あの忌まわしき東日本大震災からまもなく、2年。
人々から少しずつ、震災の記憶が消えつつあるように感じる。
以下はあの日を忘れないように、記した個人的なメモである。
本震の揺れが中部地方を襲った時、佐野は室内で作業をしていた。
あまり地震が発生しない地域なので、珍しいな、というが第一印象だった。急激な加速度で揺さぶられるというよりは、水面に浮かべた木の葉の如く、ゆらりゆらりと揺れる感じだった。天井から吊り下げられた照明器具が小刻みに揺れていて、目視でも揺れていることが確認できた。その程度の揺れなので当然、地震動による損害は無し。
暫く経ってから、NHKを見ると緊急番組が放送されていて、その内容から大変なことが発生したと悟る。
夜。
本震と余震の概況を知ろうと、Hi-net 高感度地震観測網にアクセスするも、サーバーダウン。後の報告によると、一般向けサービスは数ヶ月のスパンで止めていたとのこと。
Twitterなどを使い情報収集。当時の呟きログを参照すると、関心があったのはITを利用した被災者支援・原発事故だったようだ。この時点では原発事故に関しては(今思えば)かなり楽観的な呟きが多い。知り合いに原発関係者がいたことも影響しているだろう。肝心の被災地の呟きは「気仙沼の火災」だけで少ない。あまりにも甚大すぎて情報が挙がってこなかったのが影響していると思われる。
「日が昇る(ことによって甚大な被害が見えるようになる)のが怖い」という呟きが印象的。
数日後。
電力の大消費地である首都圏を中心に電力不足が深刻化。
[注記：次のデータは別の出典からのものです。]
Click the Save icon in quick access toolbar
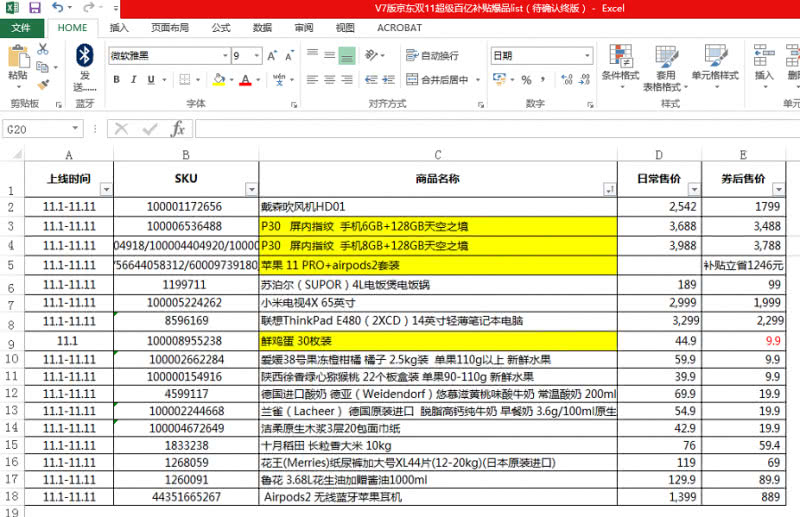The image size is (800, 517). [35, 8]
秋葉原では計画停電対策にバックアップ用のUPSが売れ始める。
ここ中部エリアでも節電ムードが広がりを見せる。店舗によっては照明の間引きをやっており、薄暗い。この流れは徐々に拡大してゆく。
この頃から全国的に買占めが始まる。被災地から離れたここでも、カップラーメンなどすぐに食べれる食品を中心として、陳列棚が空になる。佐野はオイルショックは経験していないのだが、習った買占めとはこういうものかと体感する。日が経つにつれて、買い占められる食品が菓子など頓珍漢な方向に進行し呆れる。
CiNiiで災害関係の学術論文を閲覧しようとしたが、節電のためにサーバーが稼働を停止。商用サービスのmagazineplusは平常稼働。
1週間後。
相変わらず、報道は震災についての内容ばかり。この頃から海外視点の震災情報を入手したいと思い、CNNのWebサイト、Al Jazeeraのストリーミングなどを見始める。
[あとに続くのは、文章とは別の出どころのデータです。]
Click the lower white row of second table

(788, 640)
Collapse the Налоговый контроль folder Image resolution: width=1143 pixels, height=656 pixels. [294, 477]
Googleが震災直後からサービスを開始した安否確認サービス、「Person Finder」のデータ処理が追いつかなくなり一般のボランティアの募集を開始する。内容は被災者情報の文字起し、Person Finderへのデータ入力など。もともと崩し字の解読は得意だったので、Google Mapsなどを被災地の地名確定の参考にしつつ、作業に参加。しかし、被災地から送られてくる携帯電話やスマートフォンで撮影された粗い画像しかないデータの解読に苦心する。扱っている情報の特性上、判断は慎重にならざるを得ず、そこそこの割合で画像が判読不能だった。
さらに数日が経過。
輪番停電と余震という情勢不安の為、首都圏の大学を中心に学位授与式・祝賀会を見合わせる流れが広まる。後輩からの話では母校はそれなりに被災地・首都圏から距離が離れているということもあり、予定通り開催。
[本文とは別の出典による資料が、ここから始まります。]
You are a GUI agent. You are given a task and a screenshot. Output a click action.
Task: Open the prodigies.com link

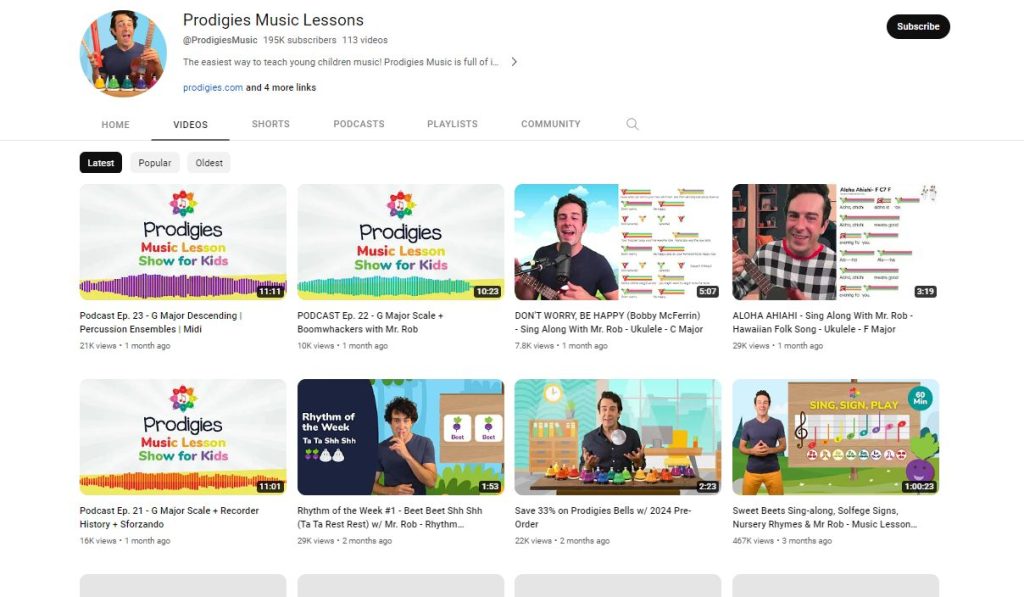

23日、東京都の浄水場で暫定基準を超える放射性ヨウ素が検出されたとの報道が流れる。ミネラルウォーターは被災地支援のために品薄だったが、容量を問わず買占めがここ中部でも発生。完全に棚から姿を消す。東京から十分距離がある場所では意味のない行動に苦笑するしかない。
4月。
自粛という言葉がそこかしこで目立つ。
花見や春祭りなどといったハレのイベントが開催中止。同時に被災地へのボランティアの機運が高まる。佐野は諸事情により参加できないので、額は小さいが義捐金を出す。
5月。
世界中がその進展を見守っていた福島第1原子力発電所事故。5月になっても明るいニュースは聞こえてこない。
そうした不安心理もあり、様々なガイガーカウンターが販売されている。一部の製品では非常に性能が怪しいものが、3~5万円という高値で取引されている。
趣味のウラン鉱石収集の道具という実益もあるので、アメリカのショップからソ連製(ロシア製ではない。冷戦時代の代物)ガイガー・ミュラー管SBM-20を何本か購入。震災前は一本US$7程度で取引されていたものが、US$25~35まで高騰。早速、評価回路を組み上げ、空間線量を計測する。当たり前すぎるが、事故後でも増加は見られない。手持ちのウラン鉱石など放射線源(特にβ線源)には良く反応する。